Forte dei legami politici con figure del regime, nei primi mesi del 1940 Rellini, ormai settantenne, concentrò le sue ultime energie nella realizzazione di un nuovo museo di preistoria nella capitale, il Museo delle origini e delle tradizioni, inaugurato il 18 novembre 1942 (Archivio Museo delle Origini, f. Costituzione del Museo). Alla fine del 1942, nominato direttore onorario del Museo delle origini e grande ufficiale della Corona d’Italia, ormai indebolito dall’acuirsi della malattia, provò a concentrare le proprie energie nella stesura di un «Libro di 200 pagine sui problemi della civiltà primitiva e della razza», chiedendo l’intercessione di alcuni intellettuali vicini al partito fascista (Roma, Archivio centrale dello Stato, Segreteria particolare del duce, Carteggio ordinario, f. 511374, lettera di G. Preziosi, 9 dicembre 1942). Da Mussolini non giunse alcuna risposta e Rellini tentò, dopo qualche mese, di chiedere udienza al duce per esporre il contenuto di un nuovo lavoro, ancora inedito, sulle affinità delle origini italo-germaniche (lettera di Rellini a G. Preziosi, 5 aprile 1943). Anche in questo caso la richiesta non ebbe alcun riscontro e Rellini, rivolgendosi al rettore dell’Università di Roma, Pietro De Francisci, sotto il quale era la giurisdizione del Museo delle origini, comunicò la sospensione di ogni attività scientifica a causa della malattia (Università di Roma La Sapienza, Archivio storico, Fascicoli personali, b. AS 525, lettera del 4 giugno 1943). Undici giorni dopo, il 15 giugno 1943, Rellini si tolse la vita nel suo appartamento romano in Via Col della Porretta 3, a Monte Sacro.
Tra i numerosi necrologi e lettere di cordoglio provenienti da alte figure del mondo accademico nazionale e politico, non vi è alcun riferimento al tragico epilogo; solo in uno scarno promemoria della Segreteria particolare del Duce venne riportata la notizia che «il movente del suicidio sia da ricercarsi nelle precarie condizioni di salute e in qualche contrarietà per alcune pubblicazioni scientifiche» (Roma, Archivio centrale dello Stato, Segreteria particolare del duce, Carteggio ordinario, f. 511374).

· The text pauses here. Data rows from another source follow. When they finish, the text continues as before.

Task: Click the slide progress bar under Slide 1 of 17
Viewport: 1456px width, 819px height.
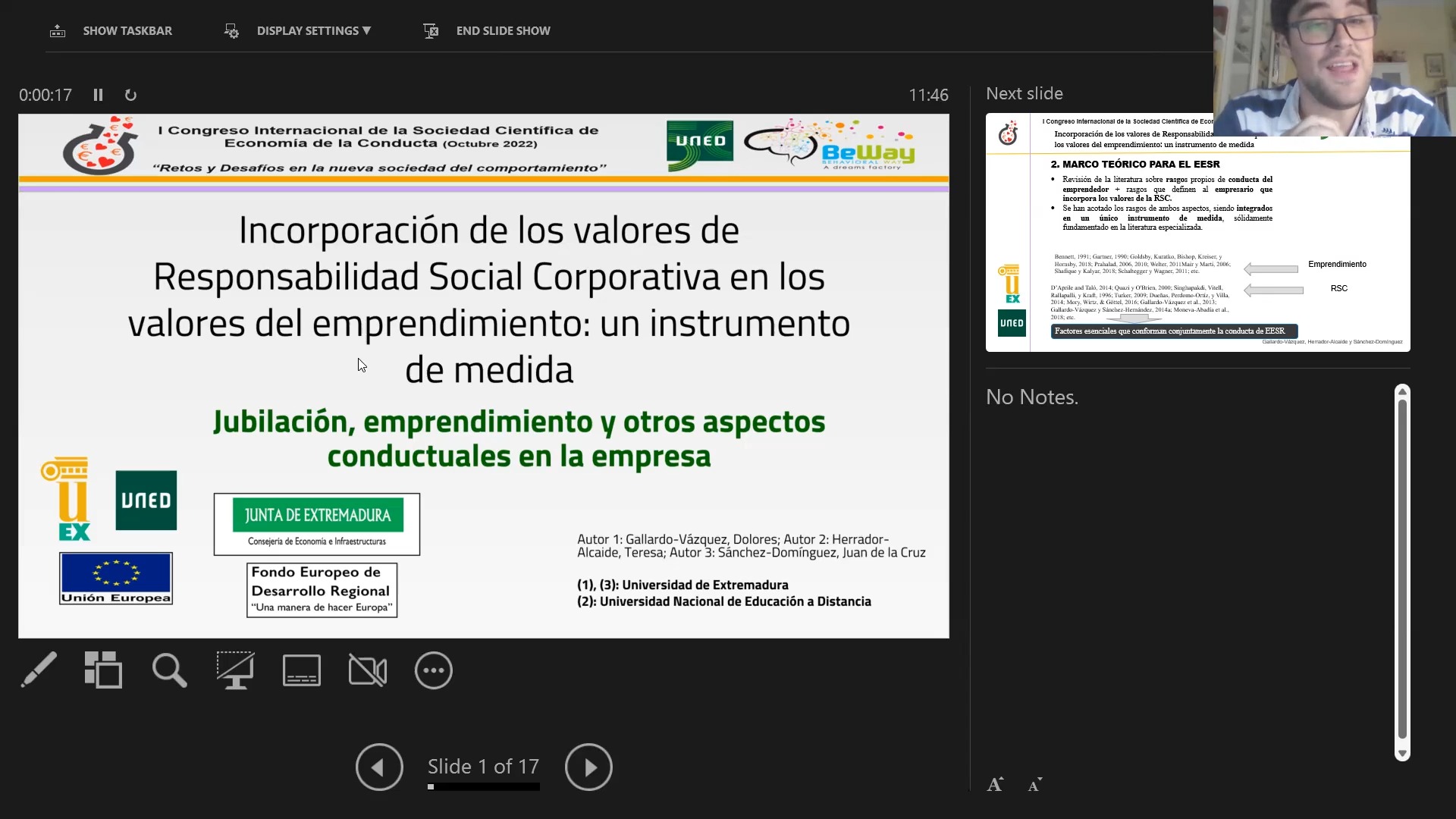Action: (484, 787)
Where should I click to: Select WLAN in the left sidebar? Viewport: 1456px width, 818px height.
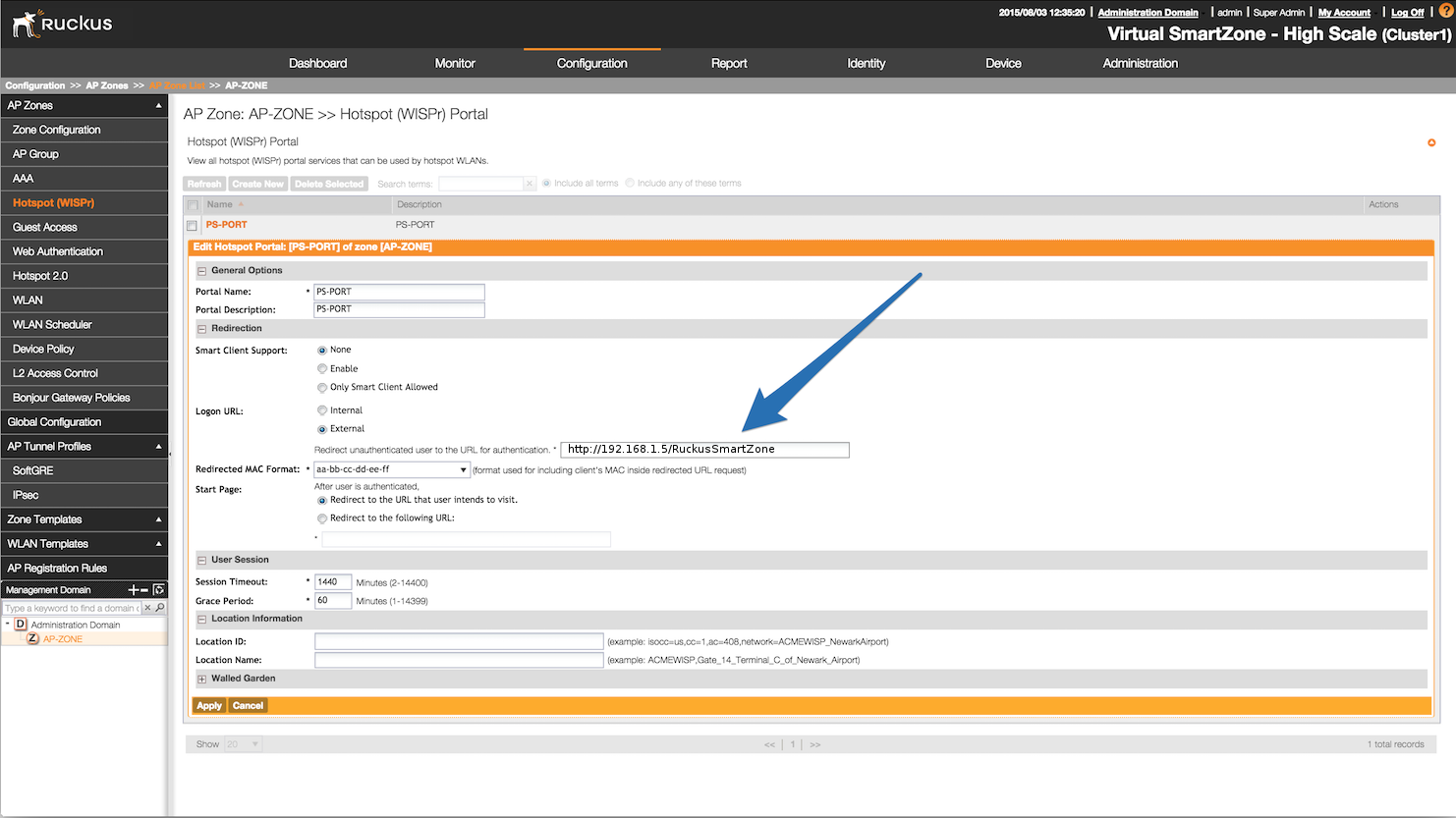tap(28, 300)
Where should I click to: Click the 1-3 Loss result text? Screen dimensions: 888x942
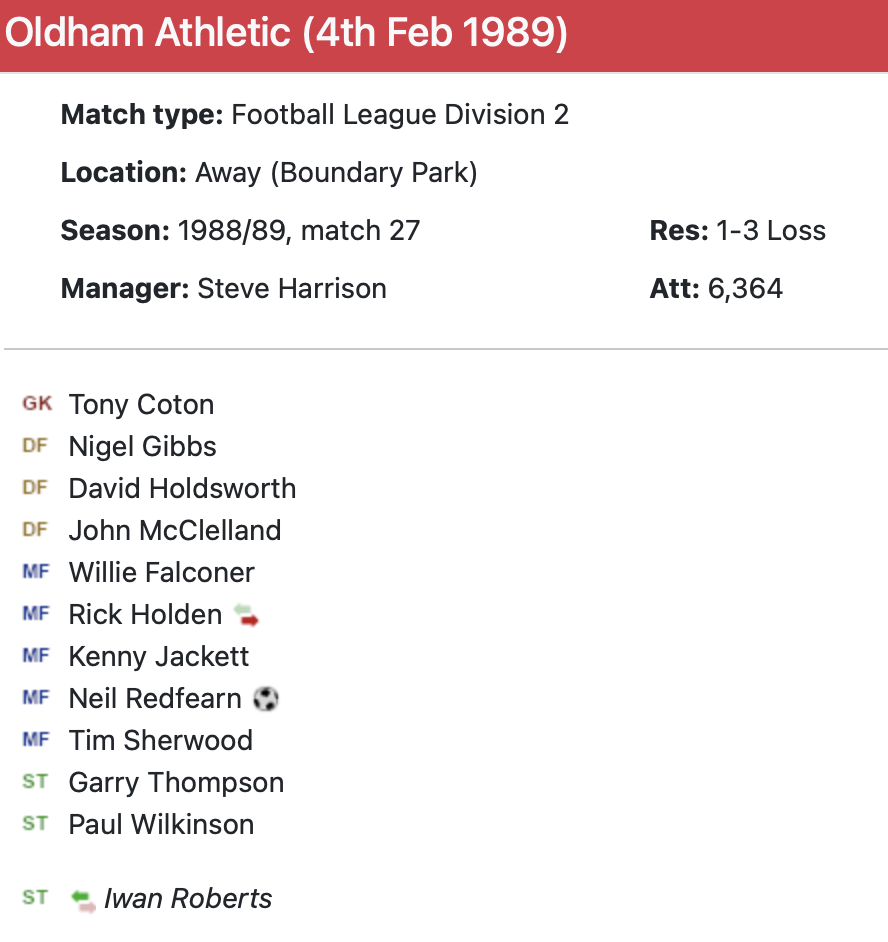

Fonti e Bibl.: Documenti su Rellini sono a Roma, Archivio centrale dello Stato, Ministero della Pubblica Istruzione, Direzione Generale Istruzione Superiore, Fascicoli personali insegnanti e amministrativi, 2a serie (II versamento), b. 130; Università di Roma La Sapienza, Archivio storico, Fascicoli personali, AS 555. La corrispondenza tra Rellini e altri importanti personaggi del regime è conservata nell’Archivio centrale dello Stato, Segreteria particolare del duce, Carteggio ordinario, f. 511374. Per la nascita del Museo delle origini si rimanda all’Archivio storico presso il Museo delle origini, Università di Roma La Sapienza. Altre fonti sono in due archivi conservati presso il Museo ed Istituto fiorentino di preistoria: il primo relativo all’Istituto italiano di paleontologia umana (IIPU), mentre il secondo è il fondo Paolo Graziosi. Per l’attività in Sicilia si rimanda all’Archivio storico della Soprintendenza di Siracusa (Affari Generali, f. Sicilia occidentale, anni 1902-1936), che conserva la documentazione relativa alla missione italo-francese di R. Vaufrey. Per una storia dell’attività di Rellini e le relazioni con il fascismo: M. Tarantini, Appunti sui rapporti tra archeologia preistorica e fascismo, in Origini, XXIV (2002), pp. 7-65, con in appendice alcuni documenti inediti. Alcune lettere di Rellini si trovano nel Fondo Pia Laviosa Zambotti, presso l’omonima Biblioteca di Trento (Serie III, Corrispondenza, f. 11), relative agli anni 1939-42. Vedi inoltre i necrologi, R. Paribeni, U. R., in Bullettino di paletnologia italiana, VII (1943), pp. 143-152 con un elenco delle principali pubblicazioni; S. Sergi, in Rivista di antropologia, XXXIV (1942-1943), pp. 567 s.; R. Battaglia, in Le Grotte d’Italia-Trieste, s. 2, V (1944), pp. 163 s.; G. Lilliu, in Rivista di scienze preistoriche, I (1946), pp. 131-133.